A supplemental first-round pick in 2002 out of Texas-San Antonio, Schramek and the Reds took until December to come to a contract bonus agreement of $200,000. In the interim, he worked out with a Japanese team and signed with an independent league team. His first professional games were with Dayton this spring.

“I was ready to go [at spring training],” Schramek said. “Seven months without playing live baseball, I was getting a little antsy.”

Before the rain Monday, Owens made out a lineup with Schramek in the sixth spot and Correll, a .230 hitter in 74 Double-A at-bats, in the three hole.

Basham, Correll and Schramek don’t have far to look for an example of someone who found his form after taking a demotion from Chattanooga to the Carolina League. Encarnacion, who had a two-hit game for the Lookouts on Sunday, batted .321 in 58 games with the Cannons after hitting just .220 for five weeks in Double-A.

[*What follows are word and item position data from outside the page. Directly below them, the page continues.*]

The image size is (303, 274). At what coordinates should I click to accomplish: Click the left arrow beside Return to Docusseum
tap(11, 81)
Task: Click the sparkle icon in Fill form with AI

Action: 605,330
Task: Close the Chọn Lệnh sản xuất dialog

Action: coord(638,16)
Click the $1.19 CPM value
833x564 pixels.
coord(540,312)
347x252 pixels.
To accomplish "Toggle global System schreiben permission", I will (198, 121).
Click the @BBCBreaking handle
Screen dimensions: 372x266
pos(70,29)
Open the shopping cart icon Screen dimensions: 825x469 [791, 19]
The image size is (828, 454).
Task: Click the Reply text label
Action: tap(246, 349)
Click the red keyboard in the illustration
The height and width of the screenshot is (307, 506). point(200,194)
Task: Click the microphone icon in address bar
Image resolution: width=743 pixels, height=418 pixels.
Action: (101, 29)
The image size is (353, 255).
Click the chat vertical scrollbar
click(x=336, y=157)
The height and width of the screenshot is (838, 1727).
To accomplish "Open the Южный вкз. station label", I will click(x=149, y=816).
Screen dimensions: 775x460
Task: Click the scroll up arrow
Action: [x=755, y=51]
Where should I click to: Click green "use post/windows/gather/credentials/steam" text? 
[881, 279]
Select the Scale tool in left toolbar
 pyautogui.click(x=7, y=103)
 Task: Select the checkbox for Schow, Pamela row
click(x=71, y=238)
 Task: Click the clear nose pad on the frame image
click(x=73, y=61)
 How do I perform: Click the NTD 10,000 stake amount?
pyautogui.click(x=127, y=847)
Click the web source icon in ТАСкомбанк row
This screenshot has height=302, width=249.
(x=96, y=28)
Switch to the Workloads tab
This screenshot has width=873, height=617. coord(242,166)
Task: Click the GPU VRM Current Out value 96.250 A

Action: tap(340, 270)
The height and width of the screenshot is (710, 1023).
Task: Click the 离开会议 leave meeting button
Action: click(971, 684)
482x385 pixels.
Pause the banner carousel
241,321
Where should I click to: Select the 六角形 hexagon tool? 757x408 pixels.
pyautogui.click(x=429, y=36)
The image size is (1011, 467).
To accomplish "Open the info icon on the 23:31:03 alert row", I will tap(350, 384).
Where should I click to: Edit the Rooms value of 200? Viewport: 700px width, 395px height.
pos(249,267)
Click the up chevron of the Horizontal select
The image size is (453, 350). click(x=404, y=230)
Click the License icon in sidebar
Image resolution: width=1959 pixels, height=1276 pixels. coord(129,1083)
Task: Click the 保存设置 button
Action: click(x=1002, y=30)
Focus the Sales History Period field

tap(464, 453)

As a Cannon, Encarnacion played in the Futures Game in Chicago. For Potomac, he hit six home runs and drove in 29 in 215 at-bats, while stealing seven bases and showing off a strong arm from third base.

“His first three weeks here, he was not happy,” Owens said. “He didn’t play like Eddie Encarnacion can play. That was the first time he was demoted in his whole life. The last month, we saw the Eddie we all know – he was a .330 hitter with power.”

The Reds’ shakeup will bring Triple-A Louisville manager Dave Miley to Cincinnati, but Owens expects to stay put. Rick Burleson will move from Rookie-level Billings to Louisville, with veteran Billings coach Jay Sorg taking over that ball club.

“There’s nothing I know of right now [that will affect more movement in the farm system],” Owens said. “Usually, when they make a move in the major leagues with the staff, rarely does it affect the lower levels with the minor leagues. The last thing you want is more turmoil.”